Action item
Type out the full set of entries again, unchanged.

** Material shown follows **

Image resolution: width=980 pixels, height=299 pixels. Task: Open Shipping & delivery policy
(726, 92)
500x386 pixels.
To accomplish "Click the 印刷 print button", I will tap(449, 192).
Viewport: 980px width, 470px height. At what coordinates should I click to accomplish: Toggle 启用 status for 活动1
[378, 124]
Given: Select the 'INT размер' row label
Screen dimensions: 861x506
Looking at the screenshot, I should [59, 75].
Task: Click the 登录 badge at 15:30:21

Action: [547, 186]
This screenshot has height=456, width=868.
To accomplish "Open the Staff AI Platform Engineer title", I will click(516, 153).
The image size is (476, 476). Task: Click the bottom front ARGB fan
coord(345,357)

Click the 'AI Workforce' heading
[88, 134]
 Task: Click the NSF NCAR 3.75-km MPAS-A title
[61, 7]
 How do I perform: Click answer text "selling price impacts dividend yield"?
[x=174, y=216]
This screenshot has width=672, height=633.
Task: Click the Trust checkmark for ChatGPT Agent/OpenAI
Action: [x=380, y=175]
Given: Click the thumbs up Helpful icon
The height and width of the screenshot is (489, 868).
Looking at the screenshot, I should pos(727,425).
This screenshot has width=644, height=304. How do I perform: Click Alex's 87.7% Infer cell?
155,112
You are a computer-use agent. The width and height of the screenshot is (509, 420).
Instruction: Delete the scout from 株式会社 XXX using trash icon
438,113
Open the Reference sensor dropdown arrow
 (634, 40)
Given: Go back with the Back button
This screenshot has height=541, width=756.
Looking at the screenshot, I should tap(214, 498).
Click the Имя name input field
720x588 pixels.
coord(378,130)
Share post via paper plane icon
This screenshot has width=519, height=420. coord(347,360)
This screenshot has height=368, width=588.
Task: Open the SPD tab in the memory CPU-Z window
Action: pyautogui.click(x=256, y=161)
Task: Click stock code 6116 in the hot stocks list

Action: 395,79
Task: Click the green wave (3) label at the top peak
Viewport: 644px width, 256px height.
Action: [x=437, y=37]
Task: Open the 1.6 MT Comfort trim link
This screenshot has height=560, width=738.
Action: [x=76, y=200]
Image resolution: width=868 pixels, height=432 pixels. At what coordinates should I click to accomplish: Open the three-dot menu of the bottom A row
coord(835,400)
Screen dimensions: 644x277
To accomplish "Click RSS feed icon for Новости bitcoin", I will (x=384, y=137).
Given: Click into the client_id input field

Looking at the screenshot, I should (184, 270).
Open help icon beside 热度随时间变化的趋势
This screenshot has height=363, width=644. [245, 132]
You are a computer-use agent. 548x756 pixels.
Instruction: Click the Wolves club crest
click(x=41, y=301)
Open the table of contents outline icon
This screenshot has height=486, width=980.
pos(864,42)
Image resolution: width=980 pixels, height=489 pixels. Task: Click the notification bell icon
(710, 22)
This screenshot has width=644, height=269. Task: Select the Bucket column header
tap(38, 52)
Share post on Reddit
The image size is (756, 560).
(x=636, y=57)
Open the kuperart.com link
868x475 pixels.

** End of Material shown **

Output for this exercise
Image resolution: width=980 pixels, height=299 pixels. Task: Open Shipping & delivery policy
(726, 92)
500x386 pixels.
To accomplish "Click the 印刷 print button", I will tap(449, 192).
Viewport: 980px width, 470px height. At what coordinates should I click to accomplish: Toggle 启用 status for 活动1
[378, 124]
Given: Select the 'INT размер' row label
Screen dimensions: 861x506
Looking at the screenshot, I should [59, 75].
Task: Click the 登录 badge at 15:30:21

Action: [547, 186]
This screenshot has height=456, width=868.
To accomplish "Open the Staff AI Platform Engineer title", I will click(516, 153).
The image size is (476, 476). Task: Click the bottom front ARGB fan
coord(345,357)

Click the 'AI Workforce' heading
[88, 134]
 Task: Click the NSF NCAR 3.75-km MPAS-A title
[61, 7]
 How do I perform: Click answer text "selling price impacts dividend yield"?
[x=174, y=216]
This screenshot has width=672, height=633.
Task: Click the Trust checkmark for ChatGPT Agent/OpenAI
Action: [x=380, y=175]
Given: Click the thumbs up Helpful icon
The height and width of the screenshot is (489, 868).
Looking at the screenshot, I should pos(727,425).
This screenshot has width=644, height=304. How do I perform: Click Alex's 87.7% Infer cell?
155,112
You are a computer-use agent. The width and height of the screenshot is (509, 420).
Instruction: Delete the scout from 株式会社 XXX using trash icon
438,113
Open the Reference sensor dropdown arrow
 (634, 40)
Given: Go back with the Back button
This screenshot has height=541, width=756.
Looking at the screenshot, I should tap(214, 498).
Click the Имя name input field
720x588 pixels.
coord(378,130)
Share post via paper plane icon
This screenshot has width=519, height=420. coord(347,360)
This screenshot has height=368, width=588.
Task: Open the SPD tab in the memory CPU-Z window
Action: pyautogui.click(x=256, y=161)
Task: Click stock code 6116 in the hot stocks list

Action: 395,79
Task: Click the green wave (3) label at the top peak
Viewport: 644px width, 256px height.
Action: [x=437, y=37]
Task: Open the 1.6 MT Comfort trim link
This screenshot has height=560, width=738.
Action: [x=76, y=200]
Image resolution: width=868 pixels, height=432 pixels. At what coordinates should I click to accomplish: Open the three-dot menu of the bottom A row
coord(835,400)
Screen dimensions: 644x277
To accomplish "Click RSS feed icon for Новости bitcoin", I will (x=384, y=137).
Given: Click into the client_id input field

Looking at the screenshot, I should (184, 270).
Open help icon beside 热度随时间变化的趋势
This screenshot has height=363, width=644. [245, 132]
You are a computer-use agent. 548x756 pixels.
Instruction: Click the Wolves club crest
click(x=41, y=301)
Open the table of contents outline icon
This screenshot has height=486, width=980.
pos(864,42)
Image resolution: width=980 pixels, height=489 pixels. Task: Click the notification bell icon
(710, 22)
This screenshot has width=644, height=269. Task: Select the Bucket column header
tap(38, 52)
Share post on Reddit
The image size is (756, 560).
(x=636, y=57)
Open the kuperart.com link
868x475 pixels.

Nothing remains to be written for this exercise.